Since Albee stretches Martin’s situation so far past the breaking point, it follows that Stevie’s reaction to what’s revealed is also outlandish. Trying to take in what she’s learned, she presses Martin to tell her the whole story. When he does, she storms around the living room throwing pottery on the floor and saying “Oops.” Eventually, Stevie lunges out of the front door–to do what won’t be revealed here, but it’s fair enough to note that, when she returns, she has found a way to, umm, get Martin’s goat. Incidentally, Stevie returns only after Martin and Billy have seized the opportunity to exchange an incestuous kiss and only after Martin has reported a sexual response he once had while bouncing a baby on his knee.
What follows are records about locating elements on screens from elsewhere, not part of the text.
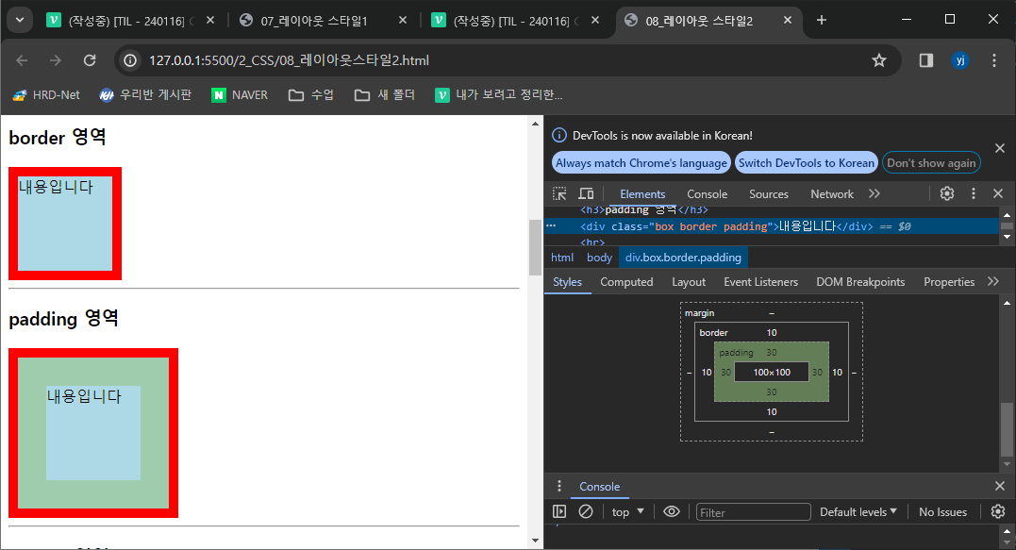Clear the console using the clear icon
Screen dimensions: 1016x550
point(586,511)
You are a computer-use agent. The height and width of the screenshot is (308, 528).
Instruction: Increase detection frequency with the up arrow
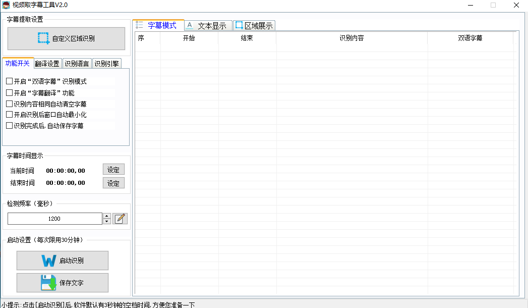[106, 216]
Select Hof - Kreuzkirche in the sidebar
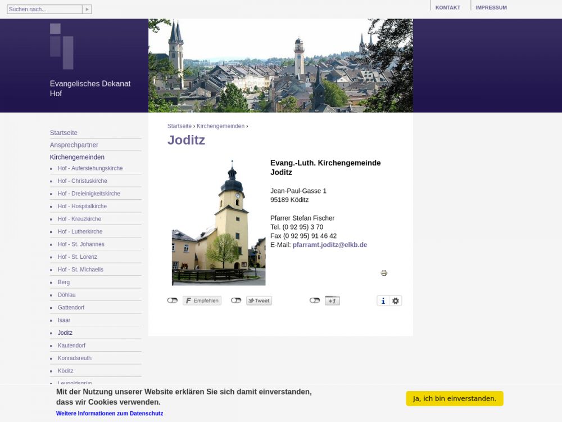Viewport: 562px width, 422px height. pyautogui.click(x=79, y=219)
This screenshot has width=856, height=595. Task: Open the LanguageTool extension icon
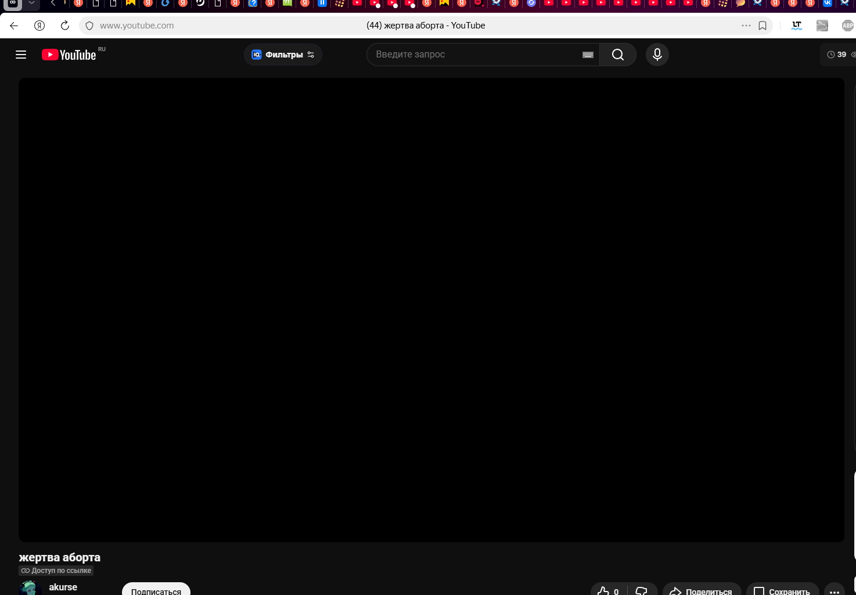click(x=796, y=26)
Albee’s narrative is meant to register as bold writing, which some viewers may sincerely
believe it is. But no. Albee would like to appear intrepid on the dicey subject but he only succeeds at being grandly foolish. It’s a failing that shows up in his oeuvre every so often: He lands on an ambiguous and far-fetched premise with which he attempts to demonstrate the shocking depth of society’s ills but, at the end of the day (or play), the result is pretentious and ineffective. Tiny Alice is an example. (Perhaps, meaning to signal this play’s relationship to that earlier piece, Albee has Martin twice make a remark about a woman whom he calls “large Alice.” Wow, an Albee in-joke!) On the other hand, in A Delicate Balance Albee is successful at introducing an unexpected and ambiguous threat to upper class complacency.

Because Albee has made The Goat, or Who is Sylvia? all but thoroughly unconvincing, he and director David Esbjornson needed to find actors who could make a gallant try at rendering it playable. Bill Pullman, forever pushing his straight hair back from his forehead, lends as much abashed and sweaty credence to Martin as he can. This is some challenge, particularly in a sequence during which Martin describes attending an animal-lovers’ self-help group and has to talk about a man who brought his goose. Yup, Pullman is game…although “game” might be the wrong adjective for this particular instance.

Mercedes Ruehl lards her dialogue, whether it’s lighthearted or heavy-hearted, with conviction, and she lands some of the early laughs squarely. But, as a couple, Pullman and Ruehl are problematic. At first glance, they look as if they’ve been cast to play George and Martha in Who’s Afraid of Virginia Woolf? (Ruehl has done the role.) Ruehl’s Stevie–and why does the character have that male-sounding name?–seems domineering in a manner at odds with the play. She’s stolid in a part that calls for more elegance, for actors along the lines of other Albee players like Rosemary Harris or Marian Seldes. She’s not helped by the second of two outfits that costume designer Elizabeth Hope Clancy puts her in: Ruehl is asked to wear a long suede skirt and high leather boots, perhaps because a point is being made about humans taking on animal attributes in a piece about an animal aping human characteristics.

As best friend Ross, Stephen Rowe is edgy, suggesting that the character has been repressing the hots for Martin. Since Albee is questioning civilization’s discontents, maybe Rowe is right to hint at homosexual longings by presenting Ross as if he were Michael in The Boys in the Band. Jeffrey Carlson makes his Broadway bow as Billy and acquits himself well, if a bit weepily, in the final father/son bonding sequence.

By the way, Martin, Stevie and Billy inhabit their Architectural Digest-ready domicile without the companionship of a household pet. What a different and more upbeat play The Goat, or Who is Sylvia? might be were a Labrador to romp through just before the final blackout and exchange meaningful glances with Stevie!